DEV Community

SEN LLC
SEN LLC

Posted on

A 230-Line Chrome MV3 Extension That Copies the Page Selection as Markdown — Without `<all_urls>`

Engineers paste into Markdown destinations all day — GitHub Issues, dev.to, Notion, Obsidian — but the browser's "Copy" command writes HTML to the clipboard, and that HTML lands as escaped tags or stripped formatting. Here's a Chrome MV3 extension that does the obvious thing: convert the selection to Markdown before it hits the clipboard.

230 lines of vanilla JS, 35 jsdom-backed tests, no host_permissions.

copy-as-md hosted playground: paste HTML on the left, see GFM Markdown rendered on the right in real time. Below is a list of supported HTML tags. Dark theme.

🧩 Demo: https://sen.ltd/portfolio/copy-as-md/
📦 GitHub: https://github.com/sen-ltd/copy-as-md

Why the browser's clipboard isn't enough

Chrome's "Copy" puts both text/plain and text/html on the clipboard. Whichever the destination accepts, Chrome serves. The problem is that almost every text destination engineers care about ignores both:

Destination What it actually wants
GitHub issues / PRs Markdown
dev.to / Zenn / Qiita Markdown
Notion Notion's own format (Markdown is plain text on paste)
Obsidian / Bear / Joplin Markdown
Slack a Markdown subset

Pasting HTML into a GitHub issue gets you escaped tags.
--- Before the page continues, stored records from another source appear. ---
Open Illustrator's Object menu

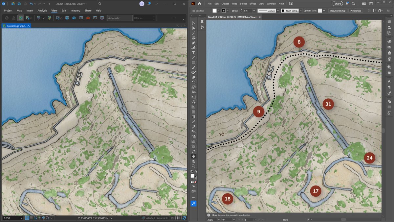[x=225, y=3]
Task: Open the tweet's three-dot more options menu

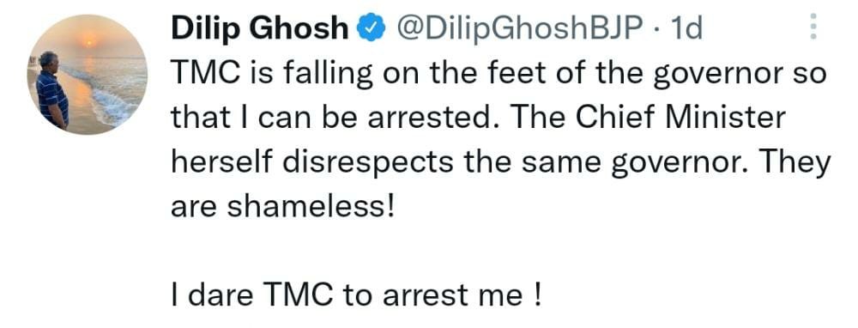Action: [x=813, y=27]
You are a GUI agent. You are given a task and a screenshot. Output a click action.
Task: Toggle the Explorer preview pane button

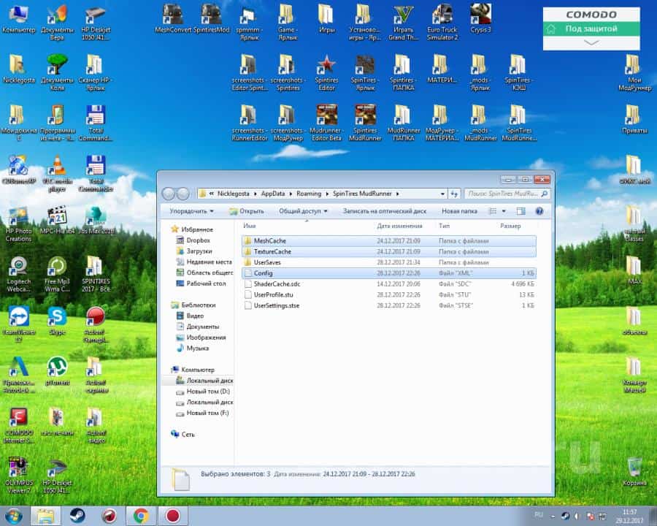(x=521, y=211)
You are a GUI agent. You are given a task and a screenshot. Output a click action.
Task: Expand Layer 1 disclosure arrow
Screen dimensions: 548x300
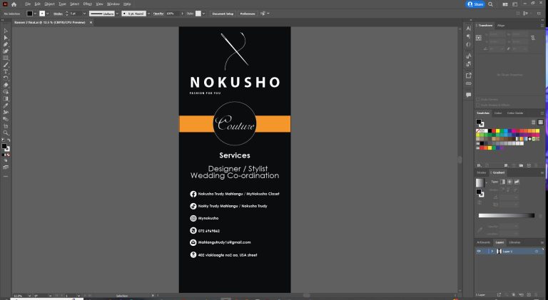(x=492, y=252)
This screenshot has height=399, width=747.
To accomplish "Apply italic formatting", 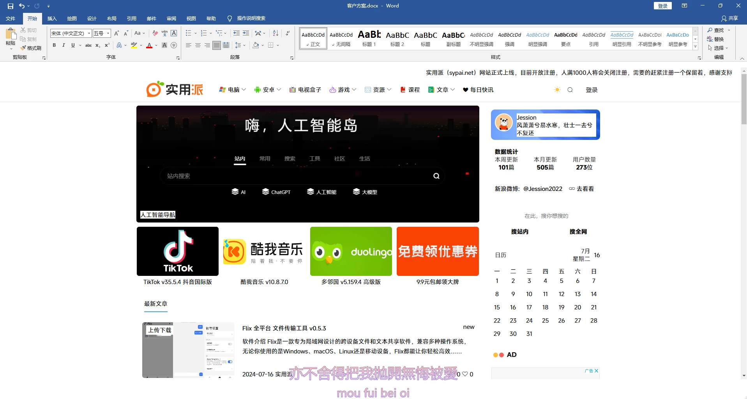I will [64, 45].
Pasting into Notion gets you plain text with the formatting stripped. The fix is obvious: write Markdown to the clipboard before the paste happens.

Architecture — MV3 service worker + executeScript

Three triggers all funnel into the same code:

[ user action ]
   │
   ├─ Right-click → "Copy selection as Markdown"  (contextMenus)
   ├─ Cmd/Ctrl + Shift + M                         (commands)
   └─ Toolbar icon → popup → "Copy" button         (runtime.sendMessage)
              │
              ▼
   [ service worker (background.js) ]
              │
              ▼
   chrome.scripting.executeScript twice:
     1) files: ["html-to-md.js"]   ← inject the converter
     2) func: runner                ← read selection, convert, write clipboard
Enter fullscreen mode Exit fullscreen mode

The combined helper:

async function runOnTab(tabId) {
  await chrome.scripting.executeScript({
    target: { tabId },
    files: ["html-to-md.js"],   // defines globalThis.htmlToMarkdown
  });
  const [{ result }] = await chrome.scripting.executeScript({
    target: { tabId },
    func: runner,
  });
  return result;
}

function runner() {
  const sel = window.getSelection();
  if (!sel || sel.rangeCount === 0 || sel.isCollapsed) {
    const md = globalThis.htmlToMarkdown(document.body);
    navigator.clipboard.writeText(md).catch(() => {});
    return { source: "page", markdown: md };
  }
  const fragment = sel.getRangeAt(0).cloneContents();
  const md = globalThis.htmlToMarkdown(fragment);
  navigator.clipboard.writeText(md).catch(() => {});
  return { source: "selection", markdown: md };
}
Enter fullscreen mode Exit fullscreen mode

Important: no host_permissions

The default reflex for "an extension that runs on every site" is "host_permissions": ["<all_urls>"]. That's a strong permission. Chrome Web Store reviewers flag it. The user sees "Read and change all your data on the websites you visit" at install time and bounces.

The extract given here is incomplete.